You put on a workout video. They have 2 types of people in the background- the ones doing the main moves and the ones doing the modifications for people who are new to working out or have various limitations.
You try the limitations. You start to feel and hear your shoulder or knee pop. Then you modify the modifications because you remmeber last time you did a major workout and threw your knee so badly out it took several hours for it to pop back in- by that time, you were in the waiting room at the ER because this time you couldn’t walk nor put pressure on your leg and it took your dad on one side and your husband on the other side to help you hobble out of the house and into the car, every pot hole and bump in the road sent a searing pain through your knee and you were crying- until it “magically” popped back into place and the pain was gone.

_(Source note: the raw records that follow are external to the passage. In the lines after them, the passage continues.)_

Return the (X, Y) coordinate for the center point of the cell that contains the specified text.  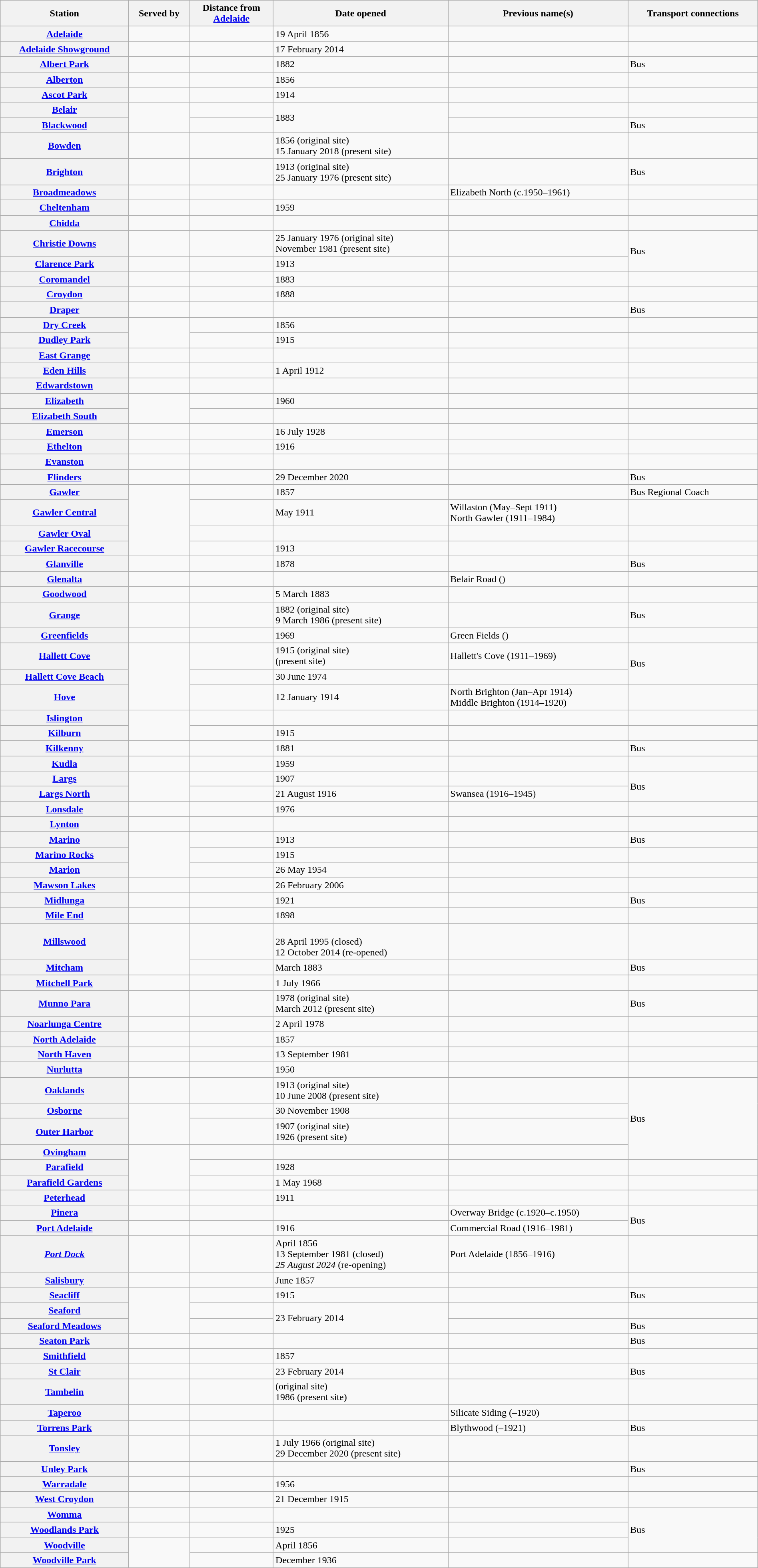
West Croydon (65, 1500)
Torrens Park (65, 1428)
Goodwood (65, 594)
1928 (361, 1168)
Tonsley (65, 1449)
Emerson (65, 431)
25 January 1976 (original site)November 1981 (present site) (361, 244)
Peterhead (65, 1198)
30 June 1974 (361, 677)
Munno Para (65, 1003)
Largs (65, 779)
1 July 1966 (original site)29 December 2020 (present site) (361, 1449)
30 November 1908 (361, 1111)
(original site)1986 (present site) (361, 1393)
Womma (65, 1515)
March 1883 (361, 968)
Belair Road () (538, 579)
Salisbury (65, 1281)
Grange (65, 615)
East Grange (65, 355)
Taperoo (65, 1413)
Warradale (65, 1485)
26 May 1954 (361, 870)
1907 (361, 779)
May 1911 (361, 513)
Ascot Park (65, 95)
Eden Hills (65, 371)
Kilkenny (65, 748)
1 April 1912 (361, 371)
Greenfields (65, 636)
Port Dock (65, 1255)
Woodlands Park (65, 1530)
Dudley Park (65, 340)
26 February 2006 (361, 886)
1882 (361, 64)
Coromandel (65, 279)
Hallett Cove (65, 656)
Willaston (May–Sept 1911)North Gawler (1911–1984) (538, 513)
Alberton (65, 80)
Blythwood (–1921) (538, 1428)
Millswood (65, 942)
Blackwood (65, 125)
1 May 1968 (361, 1183)
28 April 1995 (closed)12 October 2014 (re-opened) (361, 942)
Seaton Park (65, 1342)
Bowden (65, 146)
Woodville (65, 1546)
1888 (361, 295)
Smithfield (65, 1357)
Christie Downs (65, 244)
Transport connections (693, 14)
Port Adelaide (1856–1916) (538, 1255)
1911 (361, 1198)
December 1936 (361, 1561)
North Brighton (Jan–Apr 1914)Middle Brighton (1914–1920) (538, 697)
17 February 2014 (361, 49)
1978 (original site)March 2012 (present site) (361, 1003)
Previous name(s) (538, 14)
Draper (65, 310)
Parafield Gardens (65, 1183)
April 185613 September 1981 (closed)25 August 2024 (re-opening) (361, 1255)
Broadmeadows (65, 192)
1898 (361, 916)
1960 (361, 401)
Pinera (65, 1213)
Hallett's Cove (1911–1969) (538, 656)
12 January 1914 (361, 697)
5 March 1883 (361, 594)
Gawler (65, 493)
Islington (65, 718)
21 December 1915 (361, 1500)
Glanville (65, 564)
Nurlutta (65, 1070)
Osborne (65, 1111)
1878 (361, 564)
Parafield (65, 1168)
1956 (361, 1485)
1 July 1966 (361, 983)
1913 (original site)25 January 1976 (present site) (361, 172)
Kilburn (65, 733)
Chidda (65, 223)
June 1857 (361, 1281)
Belair (65, 110)
1907 (original site)1926 (present site) (361, 1132)
Brighton (65, 172)
Elizabeth North (c.1950–1961) (538, 192)
Served by (159, 14)
21 August 1916 (361, 794)
1914 (361, 95)
Marion (65, 870)
Cheltenham (65, 207)
Dry Creek (65, 325)
Elizabeth (65, 401)
1882 (original site)9 March 1986 (present site) (361, 615)
Bus Regional Coach (693, 493)
Gawler Central (65, 513)
Kudla (65, 764)
1976 (361, 810)
Ethelton (65, 447)
Oaklands (65, 1091)
1881 (361, 748)
Lonsdale (65, 810)
April 1856 (361, 1546)
Seacliff (65, 1296)
Noarlunga Centre (65, 1024)
Adelaide Showground (65, 49)
Tambelin (65, 1393)
Lynton (65, 825)
Outer Harbor (65, 1132)
19 April 1856 (361, 34)
North Adelaide (65, 1040)
1856 (original site)15 January 2018 (present site) (361, 146)
Seaford Meadows (65, 1326)
Evanston (65, 462)
Unley Park (65, 1470)
2 April 1978 (361, 1024)
Station (65, 14)
Midlunga (65, 901)
1915 (original site) (present site) (361, 656)
Date opened (361, 14)
Swansea (1916–1945) (538, 794)
Hove (65, 697)
1925 (361, 1530)
Gawler Oval (65, 534)
Gawler Racecourse (65, 549)
Marino (65, 840)
Distance from Adelaide (231, 14)
Seaford (65, 1311)
1950 (361, 1070)
29 December 2020 (361, 477)
Adelaide (65, 34)
Woodville Park (65, 1561)
Mitcham (65, 968)
Silicate Siding (–1920) (538, 1413)
Flinders (65, 477)
Edwardstown (65, 386)
Croydon (65, 295)
St Clair (65, 1372)
13 September 1981 (361, 1055)
Ovingham (65, 1153)
Elizabeth South (65, 416)
1969 (361, 636)
Largs North (65, 794)
Mitchell Park (65, 983)
1913 (original site)10 June 2008 (present site) (361, 1091)
Overway Bridge (c.1920–c.1950) (538, 1213)
Glenalta (65, 579)
Mawson Lakes (65, 886)
Hallett Cove Beach (65, 677)
Albert Park (65, 64)
Clarence Park (65, 264)
Mile End (65, 916)
Marino Rocks (65, 855)
1921 (361, 901)
Port Adelaide (65, 1229)
North Haven (65, 1055)
Commercial Road (1916–1981) (538, 1229)
Green Fields () (538, 636)
16 July 1928 (361, 431)
Capture the cell that displays the provided text and extract its [x, y] central coordinate. 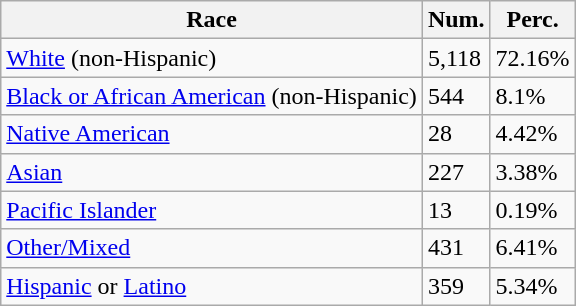
72.16% [532, 58]
Black or African American (non-Hispanic) [212, 96]
28 [456, 134]
Hispanic or Latino [212, 286]
6.41% [532, 248]
Asian [212, 172]
5.34% [532, 286]
431 [456, 248]
White (non-Hispanic) [212, 58]
Perc. [532, 20]
359 [456, 286]
5,118 [456, 58]
544 [456, 96]
227 [456, 172]
8.1% [532, 96]
13 [456, 210]
3.38% [532, 172]
4.42% [532, 134]
Num. [456, 20]
Race [212, 20]
Native American [212, 134]
0.19% [532, 210]
Pacific Islander [212, 210]
Other/Mixed [212, 248]
Identify which cell holds the provided text, then report its (X, Y) central coordinate. 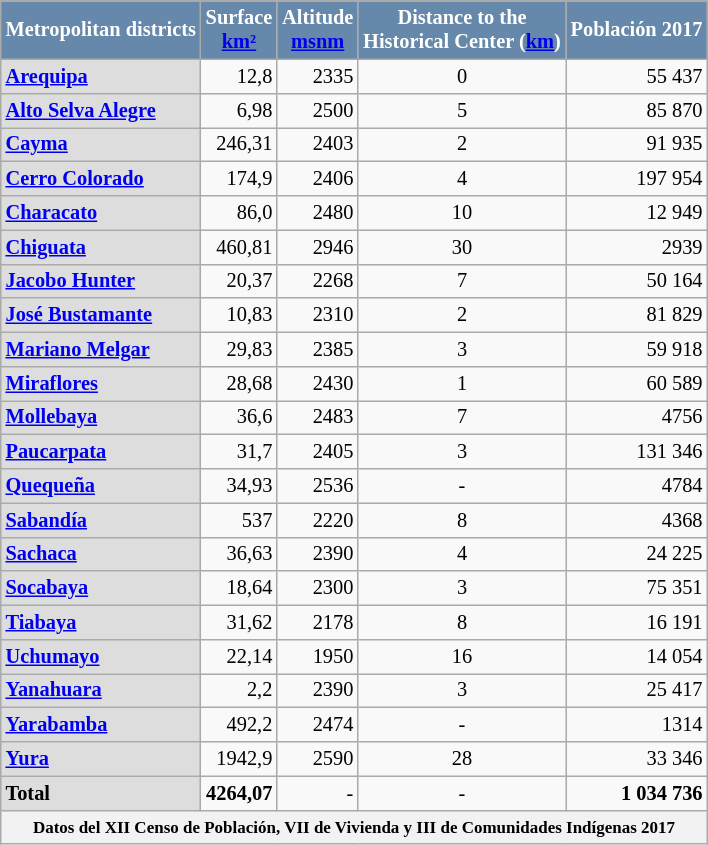
2178 (318, 622)
174,9 (239, 178)
4784 (637, 485)
2335 (318, 76)
2300 (318, 588)
2939 (637, 247)
34,93 (239, 485)
14 054 (637, 656)
2430 (318, 383)
16 191 (637, 622)
24 225 (637, 554)
1314 (637, 724)
José Bustamante (101, 315)
91 935 (637, 144)
5 (462, 110)
20,37 (239, 281)
4264,07 (239, 793)
75 351 (637, 588)
Characato (101, 212)
25 417 (637, 690)
4756 (637, 417)
Miraflores (101, 383)
2480 (318, 212)
50 164 (637, 281)
Socabaya (101, 588)
18,64 (239, 588)
29,83 (239, 349)
6,98 (239, 110)
4368 (637, 520)
Cerro Colorado (101, 178)
2385 (318, 349)
36,6 (239, 417)
Sabandía (101, 520)
Quequeña (101, 485)
Cayma (101, 144)
10,83 (239, 315)
81 829 (637, 315)
1 (462, 383)
Tiabaya (101, 622)
Surfacekm² (239, 30)
2,2 (239, 690)
492,2 (239, 724)
Yanahuara (101, 690)
33 346 (637, 758)
2220 (318, 520)
460,81 (239, 247)
2483 (318, 417)
2406 (318, 178)
86,0 (239, 212)
Total (101, 793)
Datos del XII Censo de Población, VII de Vivienda y III de Comunidades Indígenas 2017 (354, 827)
537 (239, 520)
Sachaca (101, 554)
28 (462, 758)
10 (462, 212)
1942,9 (239, 758)
Metropolitan districts (101, 30)
85 870 (637, 110)
246,31 (239, 144)
12 949 (637, 212)
36,63 (239, 554)
Paucarpata (101, 451)
1950 (318, 656)
2590 (318, 758)
197 954 (637, 178)
2500 (318, 110)
2310 (318, 315)
Uchumayo (101, 656)
12,8 (239, 76)
2405 (318, 451)
2536 (318, 485)
Alto Selva Alegre (101, 110)
Mariano Melgar (101, 349)
2403 (318, 144)
59 918 (637, 349)
2474 (318, 724)
55 437 (637, 76)
0 (462, 76)
Jacobo Hunter (101, 281)
30 (462, 247)
2268 (318, 281)
22,14 (239, 656)
31,7 (239, 451)
Yarabamba (101, 724)
Arequipa (101, 76)
16 (462, 656)
131 346 (637, 451)
31,62 (239, 622)
Yura (101, 758)
1 034 736 (637, 793)
Chiguata (101, 247)
Mollebaya (101, 417)
Altitudemsnm (318, 30)
2946 (318, 247)
60 589 (637, 383)
Distance to theHistorical Center (km) (462, 30)
Población 2017 (637, 30)
28,68 (239, 383)
Return (x, y) of the center of cell containing provided text 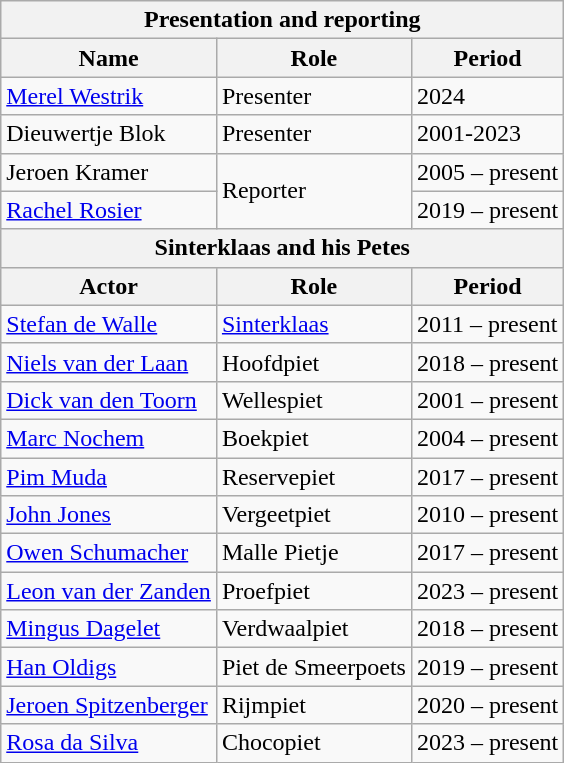
2024 (487, 96)
Reservepiet (314, 477)
Dick van den Toorn (109, 400)
John Jones (109, 515)
Name (109, 58)
Rosa da Silva (109, 743)
Actor (109, 286)
Boekpiet (314, 438)
Wellespiet (314, 400)
Vergeetpiet (314, 515)
2011 – present (487, 324)
2005 – present (487, 172)
Piet de Smeerpoets (314, 667)
Presentation and reporting (282, 20)
Merel Westrik (109, 96)
Jeroen Spitzenberger (109, 705)
Stefan de Walle (109, 324)
2020 – present (487, 705)
Leon van der Zanden (109, 591)
Proefpiet (314, 591)
Mingus Dagelet (109, 629)
Hoofdpiet (314, 362)
Chocopiet (314, 743)
Jeroen Kramer (109, 172)
2010 – present (487, 515)
2004 – present (487, 438)
Han Oldigs (109, 667)
2001 – present (487, 400)
Sinterklaas (314, 324)
Owen Schumacher (109, 553)
Niels van der Laan (109, 362)
Rijmpiet (314, 705)
2001-2023 (487, 134)
Rachel Rosier (109, 210)
Malle Pietje (314, 553)
Verdwaalpiet (314, 629)
Dieuwertje Blok (109, 134)
Pim Muda (109, 477)
Reporter (314, 191)
Sinterklaas and his Petes (282, 248)
Marc Nochem (109, 438)
Locate the cell with the specified text and output its [x, y] center coordinate. 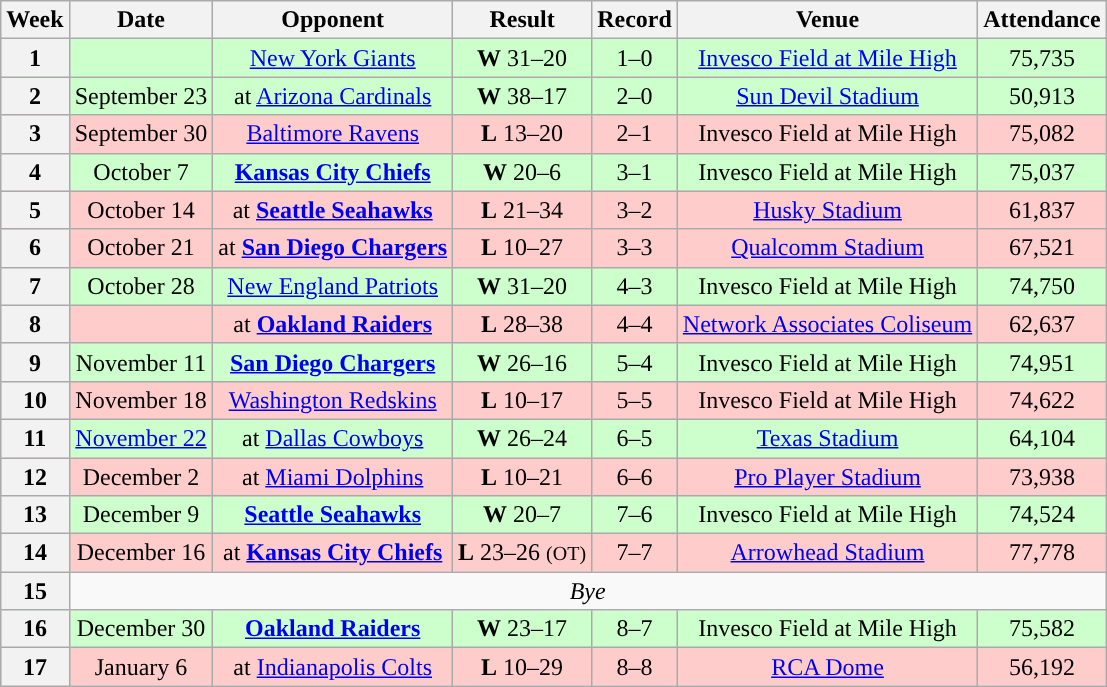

Most of the time, if you threw a joint out, it would pop right back in so that time stood out in your mind because of the pain. After that, you were nervous about working out again so you would do it sporadically.
Your history of c sections combined with diagnosis of Hashimotos mixed and you knew you needed to workout. When you met with the genetic specialist who gave you the EDS diagnosis, you asked her. She told you water aerobics and swimming- stuff easy on the joints but you have no access to a pool so you got stuck. That put you back on square one and back to the risky exercises.
I’m down 50lbs but about 20 was from being hyperthyroid right after my daughter was born. I went down from 220 to about 180, back up to 190 then from 190 to 170ish after getting my thyroid regulated post surgery and switching to the gluten/dairy free lifestyle. Now, I’m about 30 away so I need more than changing my diet. I prefer the Stronger workouts (livestrong) but I have to do the modifications and sit out from certain exercises- it still works pretty well since they are laid out.